According to Tomaselli's most recent publication, there have been reported 102 cases of quinin hemoglobinuria, to which he adds 12 more. Tomaselli himself saw over 30 cases. In these statistics, only the cases occurring in Italy (with Sicily and Sardinia) and Greece have been taken into consideration. The cases frequently encountered in the literature of blackwater fever, in which hemoglobinuria appeared after the administration of quinin, are not included. We have already expressed ourselves on the question whether there is a genuine blackwater fever or whether all cases are to be looked on as quinin poisoning. Here, therefore, we have only to add that those cases exclusively should be designated quinin hemoglobinuria in which, within a reasonable interval, a paroxysm breaks out every time after the administration of quinin.
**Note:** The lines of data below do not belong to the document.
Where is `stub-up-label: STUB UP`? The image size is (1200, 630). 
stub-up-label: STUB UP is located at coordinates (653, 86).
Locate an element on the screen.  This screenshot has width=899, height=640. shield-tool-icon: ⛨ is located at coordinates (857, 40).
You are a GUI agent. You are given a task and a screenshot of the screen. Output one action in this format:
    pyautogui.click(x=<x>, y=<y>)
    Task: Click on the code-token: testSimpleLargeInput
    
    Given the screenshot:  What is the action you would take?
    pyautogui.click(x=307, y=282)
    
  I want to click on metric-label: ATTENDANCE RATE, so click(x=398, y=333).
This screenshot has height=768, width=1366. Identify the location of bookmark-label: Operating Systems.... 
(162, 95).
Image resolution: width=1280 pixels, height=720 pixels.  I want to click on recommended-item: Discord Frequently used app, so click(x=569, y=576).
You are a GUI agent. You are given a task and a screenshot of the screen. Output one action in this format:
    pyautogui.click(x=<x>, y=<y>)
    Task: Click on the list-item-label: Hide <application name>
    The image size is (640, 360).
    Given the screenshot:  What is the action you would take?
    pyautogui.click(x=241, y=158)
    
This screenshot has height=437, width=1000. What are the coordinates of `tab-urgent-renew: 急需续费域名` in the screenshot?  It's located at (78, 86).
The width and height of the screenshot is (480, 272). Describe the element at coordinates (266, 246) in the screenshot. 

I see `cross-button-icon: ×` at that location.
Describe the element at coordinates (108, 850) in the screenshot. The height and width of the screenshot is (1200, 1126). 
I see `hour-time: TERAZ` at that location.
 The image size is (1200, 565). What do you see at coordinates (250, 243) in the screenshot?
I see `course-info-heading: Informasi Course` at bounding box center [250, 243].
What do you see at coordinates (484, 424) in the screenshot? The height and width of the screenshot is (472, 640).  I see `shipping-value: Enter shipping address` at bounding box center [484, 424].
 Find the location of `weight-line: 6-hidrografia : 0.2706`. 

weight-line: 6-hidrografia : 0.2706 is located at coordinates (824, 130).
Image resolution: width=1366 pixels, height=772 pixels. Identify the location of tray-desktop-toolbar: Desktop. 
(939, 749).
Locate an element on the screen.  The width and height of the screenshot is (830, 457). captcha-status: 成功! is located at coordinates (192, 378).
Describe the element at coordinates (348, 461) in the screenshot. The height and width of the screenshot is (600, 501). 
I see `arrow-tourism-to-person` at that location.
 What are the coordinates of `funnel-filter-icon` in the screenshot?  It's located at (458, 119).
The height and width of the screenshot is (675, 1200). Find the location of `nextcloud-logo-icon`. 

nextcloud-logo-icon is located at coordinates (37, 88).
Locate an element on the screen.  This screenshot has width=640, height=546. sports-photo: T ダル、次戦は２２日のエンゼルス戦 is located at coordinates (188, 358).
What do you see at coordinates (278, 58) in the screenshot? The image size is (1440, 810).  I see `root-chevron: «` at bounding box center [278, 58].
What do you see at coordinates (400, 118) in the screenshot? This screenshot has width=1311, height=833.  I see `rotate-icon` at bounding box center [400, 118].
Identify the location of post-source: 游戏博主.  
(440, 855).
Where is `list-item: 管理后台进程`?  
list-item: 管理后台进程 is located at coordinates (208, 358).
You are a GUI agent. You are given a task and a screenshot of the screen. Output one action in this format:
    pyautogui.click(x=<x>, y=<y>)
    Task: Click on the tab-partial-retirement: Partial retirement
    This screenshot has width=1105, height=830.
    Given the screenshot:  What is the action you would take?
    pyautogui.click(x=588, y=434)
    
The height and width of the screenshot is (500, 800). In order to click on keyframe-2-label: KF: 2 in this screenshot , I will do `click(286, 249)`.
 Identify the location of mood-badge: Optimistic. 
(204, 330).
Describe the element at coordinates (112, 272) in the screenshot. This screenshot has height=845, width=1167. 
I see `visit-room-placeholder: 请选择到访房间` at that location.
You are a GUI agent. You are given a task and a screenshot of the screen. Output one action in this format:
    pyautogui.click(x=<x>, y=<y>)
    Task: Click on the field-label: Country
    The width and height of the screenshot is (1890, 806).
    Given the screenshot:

Cases in which a paroxysm occurs after one administration, but which a few days later bear quinin well, cannot be placed in this category, but are to be looked upon as coincidences. It must not be forgotten that blackwater fever is usually ushered in by a few mild prodromal paroxysms without hemoglobinuria. It can, therefore, readily happen that a dose of quinin is administered before the outbreak of the condition, in which case we can only say that the paroxysm took place in spite of the quinin, not that it was produced by it.